Vault tales Run the Set 73 Iwako Prehistoric erasers

What is this? Well, it’s another Run the Set! This time, a selection of erasers from Japan by a company called Iwako. There is no way that I have all of them, but I do have a pretty interesting variety of species among them.

What are these? As I said, they are erasers. Of some pretty strange taxa, to be honest. Anyone familiar with browsing Japanese auction sites, etc, will be familiar with the range of collectable erasers available there. It’s not something that I would normally pursue, but hey, weird prehistoric animals!

These are all the figures I have. I will never of course use them as erasers…and they are very small, at most 4cm long.

Any story about these? Like some of my figures, the source for these are lost in time. If I had to guess, I probably got them in a trade or as an impulse purchase from a fellow collector. It’s unlikely that I would have purchased these directly…unlikely. Not impossible.

And now the figures:


Here we have a couple of plesiosaurs. Probably meant to be Plesiosaurus from the shorter necks…but just as easily Nessies, really. One thing about these Iwako erasers, they do just one colour (at least with these prehistoric ones) but they put in all kinds of details–little scutes, ridges on the flippers (I don’t think they’re meant to represent fingers), even distinct facial features. And these are small figures, about 4cm along the back, so the details are pretty fine. Of course, these ones are in the old-fashioned swan neck, but I doubt they’re based on new models; not sure their age, but erasers like this have been around a while! They’re okay, but I don’t display them.

Any story b


Here we have a couple of small mosasaurs. Guessing the plesiosaur’s representation, these ones are pretty much impossible. But, again, at their tiny size of under 4cm, they can be whatever. Unlike the plesiosaurs, these two are different from each other in more than just colour–the white one is just a little smaller. Again, there are lots of little details all over them–with a series of ridges down the sides and along the flippers. And like the plesiosaurs, they carry a bit of an older style with them, with a ridge along the back. I do have the pink one on display, although I don’t fully know why. Maybe because it matches the other displayed ones!? (see below) Again, interesting little figures.


This mammoth, well, it’s a weird one. I am pretty sure it’s Iwako again (the markings are pretty faded). And the amount of detail in such a small package is definitely there. This one is barely 1.5 cm at the shoulder, and is kind of blocky. And yet, with some forgiveness for style, it’s not a terrible woolly mammoth–lots of fur, curved tusks, even an angry face! The legs are a little chunky, but that’s just part of the charm. This one is also not on display. I have lots of mammoths. Interestingly, this is the only one I have that is neither reptilian nor marine.

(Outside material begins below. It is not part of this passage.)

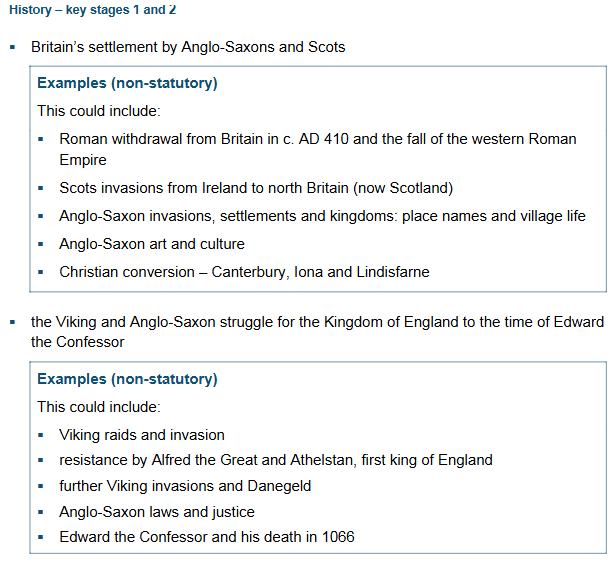Click the bullet next to 'Anglo-Saxon laws and justice'
The width and height of the screenshot is (616, 567).
(41, 512)
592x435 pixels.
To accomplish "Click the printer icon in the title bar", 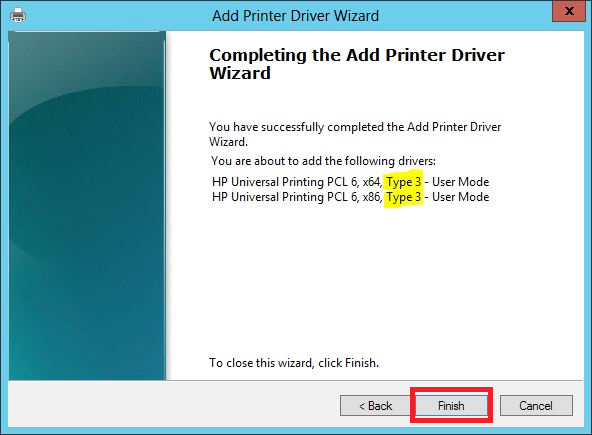I will [x=18, y=15].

This ammonite is almost bulky compared to the rest. It carries that same older reconstruction found in many of these figures, looking more or less like a nautilus with a different shell. Again, though, lots of details and features–between each ‘chamber’ the shell has little markings sculpted in, and the tentacles are well-defined. Overall, it’s pretty neat. It has a diameter of about 2 cm, so it could fit into any scene as a background ammonoid of some kind (maybe even sneak in as a nautiloid…). I do have this one on the shelves. It doesn’t stand well, but that’s okay.


This Desmatosuchus is probably one of the reasons I wanted these figures. There just aren’t enough aetosaur figures overall–and at the time there were even fewer). It’s a little creative with the anatomy, even if the details are well done. The face is a little too crocodile like (or even reminiscent of the mosasaur faces) instead of having the shorter, up-turned snout. And the back scutes are weirdly…lumpy? But it’s kind of fun that it exists. It’s not terrible for size at 4 cm, I’m sure there are some small rauisuchians or phytosaurs that would roughly match the scale! And of course this one is on the shelves. Have to keep those weird ones visible!

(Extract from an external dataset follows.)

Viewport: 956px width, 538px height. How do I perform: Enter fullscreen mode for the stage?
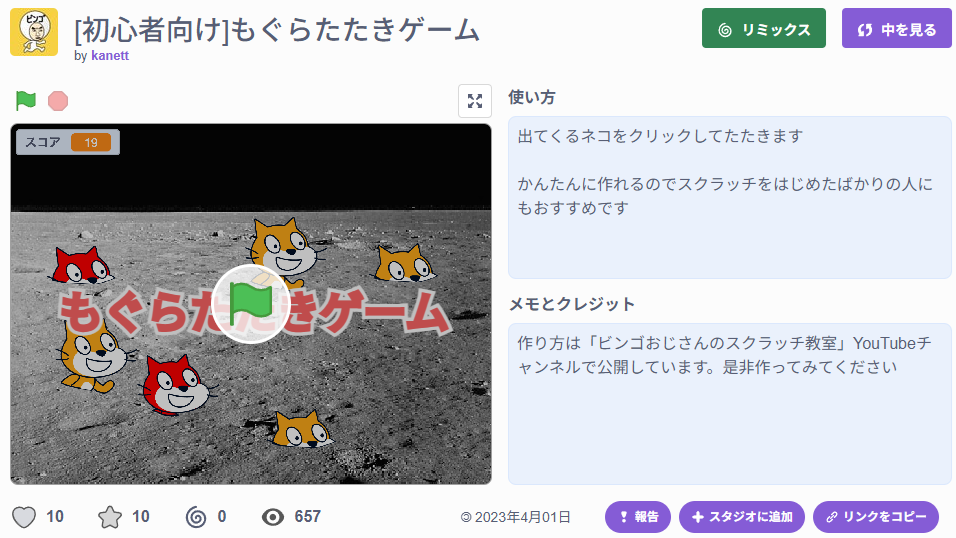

And speaking of weird an unusual…a Kuehneosaurus figure! If the Desmatosuchus represents a group of animals rarely done, this one is an animal…never done!? This would have been another must-have figure for me. Again, the face looks like all of the other reptiles (is that a theme here?) but the reptile body and curved posterior margin of the wing clearly mark the strange winged reptile it probably represents (other options may have included Icarosaurus or Coelurosauravus, but the wing shapes are different). The wings (patagium?) are sculpted with the ribs extended from the body, just like in the animal, so that’s nice. The limbs are too hefty though. It is of course on the shelves, on display. For whatever reason, just the pink ones are out. No particular reason.

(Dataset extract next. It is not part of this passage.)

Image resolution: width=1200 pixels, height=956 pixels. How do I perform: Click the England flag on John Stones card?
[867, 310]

As a final thought, above is the belly of the pink mosasaur, showing the brand markings (surprisingly clearly). I highly recommend these little oddities, although finding them (or even knock offs) may require searching Japanese auctions. It’s also very possible that these are spread further afield–looking for those marking will help. Also try ‘cake toppers’, a popular label for small figures in sales sites. However you find them, though, I recommend these ones. The variety is great, and their tiny size makes them appropriate for all kinds of purposes.